What better method is there of analyzing the current field of light jets than asking owners?



Bill Maudru flies his Mustang 510 regularly to Santa Maria, Calif., to visit a job site. He considers it the best plane for his missions.
Cello & Maudru Construction did some careful analysis of their own travel experience and that of their Part 135 clients, and determined that they rarely traveled with more than four people aboard. "We looked at single-engine turboprops, twin turboprops and the gamut of other competitors," says Maudru, "and there was one airplane that stood out as ideal for our type of operation."

As a result, the company traded up to a Cessna Citation 510 Mustang jet in late 2010. "The Mustang looked to be nearly a perfect fit for our business, and that's exactly the way it has worked out," Maudru comments. "The biggest benefit has obviously been speed. We're flying as quick as 340 knots, almost exactly twice as fast as we did in the Caravan, and that opens up travel benefits we couldn't have considered before. For example, we have a job site in Santa Maria, Calif., that we visit often, and the ability to cut travel time in half means we can spend more time on-site, and less time getting there and back.
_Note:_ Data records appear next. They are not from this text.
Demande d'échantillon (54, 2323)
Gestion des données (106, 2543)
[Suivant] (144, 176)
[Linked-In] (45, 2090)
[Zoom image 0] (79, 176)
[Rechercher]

"We also travel up and down the West Coast on a regular basis, usually with a pilot and two or three passengers aboard, though we have operated several times with all six seats full," Maudru continues. The advantage of pressurization and so much extra power allows us to cruise high above most of the weather in smooth air and sunshine, rather than have to slog it out down low in IMC conditions."

Maudru flies the Mustang himself on many trips, and the company employs a corporate pilot for Part 135 operation. Most of Maudru's hops are relatively short range, 700 nm or less, "so we don't necessarily need the full 2730 pounds of fuel," says Maudru. "We've had about a dozen occasions to fly coast-to-coast to our partner company in North Carolina, and we can do that in one day, fairly consistently eastbound, with one stop in someplace like Wichita. It's not so easy coming back—usually two stops or even three if the winds are strong up high—but it's still a very comfortable trip. Our baggage arrives when we do, and no one has to take their shoes off."

Maudru suggests book numbers have proven fairly conservative, and the airplane will beat them most of the time. "The FADEC system on the P&W engines is fairly foolproof. You set power and forget it. The FADEC takes care of all adjustments during climb and cruise. We see an initial 2,000 to 2,500 fpm on initial climb, and I fly the Mustang at FL400 or 410 on any leg longer than 1.5 hours. I simply select the 'cruise' detent and let the computer do the work. Fuel burn up high is only 400 to 450 pounds/hour (60 to 67 gph), not that much more than our Caravan at twice the speed, about 340 knots at optimum altitude."

With bug speeds at typical landing weights down around 95 knots, the Mustang can operate easily into any strip of 4,000 feet or more. "The carbon-fiber brakes are great, so we really don't miss the lack of thrust reversers," Maudru remarks.